Depuis l'école primaire, il joue aussi au football et intègre comme défenseur l'équipe créée dans son club en 2006 et qui va évoluer en championnat de Turquie. Par moments, il joue également dans l'équipe nationale de football de Turquie puis arrête en juin 2015.

Il décide en 2014 de poursuivre ses études à l'université d'Istanbul dans la section “gestion sportive”, formation d'une durée de 4 ans. Actuellement, il se trouve en 2ème année. A l'issue de cette période, le diplôme en poche, il ne pourra pas devenir professeur d'éducation physique pour les aveugles car un non-voyant ne peut pas l'être. Par contre, il peut s'inscrire à différents examens lui permettant de grimper les échelons par rapport à son poste d'employé à la direction départementale des Sports de la Jeunesse à Kadıköy, où il est employé en parallèle de ses études qui l'occupent plusieurs jours par semaine en fonction du calendrier scolaire de sa section.

En dehors de toutes ses occupations professionnelles, sportives et scolaires, Yusuf a également été guide pour les visites de l'exposition “Dialog in the dark” (station de métro Gayreteppe) de décembre 2013 à juin 2014, et l'est à nouveau les week-end. Cette visite guidée en compagnie d'un guide non-voyant permet à des groupes de maximum 10 personnes de se promener avec lui, durant 1h30 dans le noir complet dans les rues d'Istanbul, avec un bâton d'aveugle entre les mains, à la découverte du monde dans lequel leur guide évolue au quotidien. Cette exposition fort intéressante - accessible également aux scolaires - donne l'occasion aux participants d'apprendre à se servir de façon plus importante d'autres sens que la vue.

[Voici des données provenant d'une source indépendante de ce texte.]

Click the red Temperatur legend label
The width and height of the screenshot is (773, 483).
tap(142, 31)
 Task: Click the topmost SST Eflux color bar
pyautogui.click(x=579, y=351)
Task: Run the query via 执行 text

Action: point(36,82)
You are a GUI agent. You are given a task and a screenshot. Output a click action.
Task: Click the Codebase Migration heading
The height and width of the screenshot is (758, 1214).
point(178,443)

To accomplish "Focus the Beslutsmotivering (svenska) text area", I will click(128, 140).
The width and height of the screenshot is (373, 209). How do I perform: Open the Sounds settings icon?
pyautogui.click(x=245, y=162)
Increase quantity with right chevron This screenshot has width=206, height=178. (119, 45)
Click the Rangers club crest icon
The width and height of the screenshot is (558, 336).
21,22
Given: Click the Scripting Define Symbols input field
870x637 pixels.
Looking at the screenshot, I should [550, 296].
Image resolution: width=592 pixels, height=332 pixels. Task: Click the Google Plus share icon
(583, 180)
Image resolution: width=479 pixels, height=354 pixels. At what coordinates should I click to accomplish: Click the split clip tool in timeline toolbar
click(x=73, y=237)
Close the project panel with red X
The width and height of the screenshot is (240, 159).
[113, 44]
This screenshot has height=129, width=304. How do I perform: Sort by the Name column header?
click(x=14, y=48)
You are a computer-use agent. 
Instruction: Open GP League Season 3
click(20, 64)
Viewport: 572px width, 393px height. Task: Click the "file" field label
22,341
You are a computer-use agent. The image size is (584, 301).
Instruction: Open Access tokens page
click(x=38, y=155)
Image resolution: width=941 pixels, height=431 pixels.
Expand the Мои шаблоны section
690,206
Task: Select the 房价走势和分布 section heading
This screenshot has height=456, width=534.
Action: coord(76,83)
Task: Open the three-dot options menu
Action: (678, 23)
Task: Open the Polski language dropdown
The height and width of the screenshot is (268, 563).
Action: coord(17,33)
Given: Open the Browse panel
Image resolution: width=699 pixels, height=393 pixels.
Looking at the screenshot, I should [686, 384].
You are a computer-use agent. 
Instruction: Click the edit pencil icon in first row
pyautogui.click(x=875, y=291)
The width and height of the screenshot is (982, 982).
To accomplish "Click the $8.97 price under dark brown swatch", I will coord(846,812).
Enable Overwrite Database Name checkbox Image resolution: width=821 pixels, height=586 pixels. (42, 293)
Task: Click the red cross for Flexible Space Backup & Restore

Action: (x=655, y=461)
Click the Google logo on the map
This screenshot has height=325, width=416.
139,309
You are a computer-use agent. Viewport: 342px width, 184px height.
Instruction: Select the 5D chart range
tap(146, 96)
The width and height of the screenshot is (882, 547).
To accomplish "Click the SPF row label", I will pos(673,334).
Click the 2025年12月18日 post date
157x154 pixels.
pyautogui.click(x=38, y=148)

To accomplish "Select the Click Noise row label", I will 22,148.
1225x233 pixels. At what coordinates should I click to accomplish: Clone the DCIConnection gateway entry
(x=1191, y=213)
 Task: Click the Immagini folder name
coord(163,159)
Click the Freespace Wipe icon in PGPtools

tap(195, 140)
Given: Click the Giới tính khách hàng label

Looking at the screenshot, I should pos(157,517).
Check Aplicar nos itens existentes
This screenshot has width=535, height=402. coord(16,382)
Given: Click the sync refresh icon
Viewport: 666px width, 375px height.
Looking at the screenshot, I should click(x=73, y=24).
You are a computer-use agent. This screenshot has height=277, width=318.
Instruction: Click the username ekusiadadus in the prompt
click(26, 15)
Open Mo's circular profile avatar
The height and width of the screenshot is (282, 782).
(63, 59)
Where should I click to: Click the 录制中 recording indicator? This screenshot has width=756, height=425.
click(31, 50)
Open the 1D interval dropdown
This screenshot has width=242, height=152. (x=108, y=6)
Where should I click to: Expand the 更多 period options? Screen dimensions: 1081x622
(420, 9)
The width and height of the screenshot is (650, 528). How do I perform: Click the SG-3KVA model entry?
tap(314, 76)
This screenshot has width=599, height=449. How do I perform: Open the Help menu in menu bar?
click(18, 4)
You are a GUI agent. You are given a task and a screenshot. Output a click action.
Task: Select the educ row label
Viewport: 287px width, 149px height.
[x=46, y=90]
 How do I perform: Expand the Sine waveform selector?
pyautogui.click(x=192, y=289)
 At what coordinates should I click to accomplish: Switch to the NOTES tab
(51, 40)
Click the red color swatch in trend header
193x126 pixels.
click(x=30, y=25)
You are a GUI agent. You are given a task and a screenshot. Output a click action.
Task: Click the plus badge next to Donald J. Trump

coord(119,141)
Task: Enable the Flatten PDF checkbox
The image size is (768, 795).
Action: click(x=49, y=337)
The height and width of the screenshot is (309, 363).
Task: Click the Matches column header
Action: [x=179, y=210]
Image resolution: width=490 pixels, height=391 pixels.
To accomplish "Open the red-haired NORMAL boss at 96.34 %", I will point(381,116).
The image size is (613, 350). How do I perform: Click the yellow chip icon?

Enfant, Yusuf a facilement accepté son passage du monde des voyants à celui des non-voyants. Ses parents ne l'ayant pas empêché de sortir de peur qu'il tombe ou se blesse, il a gagné rapidement en autonomie, connaissant déjà son environnement avant sa cécité. Il pense que s'il était devenu aveugle à l'âge adulte, il aurait connu des problèmes psychologiques, comme c'est souvent le cas, pour accepter sa nouvelle situation.

Associations d’aide aux aveugles

Sur la rive asiatique d'Istanbul se trouve l'Association des aveugles de Turquie dont fait partie Yusuf, créée en 1974 et présente dans sept ou huit autres villes du pays (Muğla, Kahramanmaraş, Gaziantep, Batman, Mersin, Balıkhesir, Çanakkale...)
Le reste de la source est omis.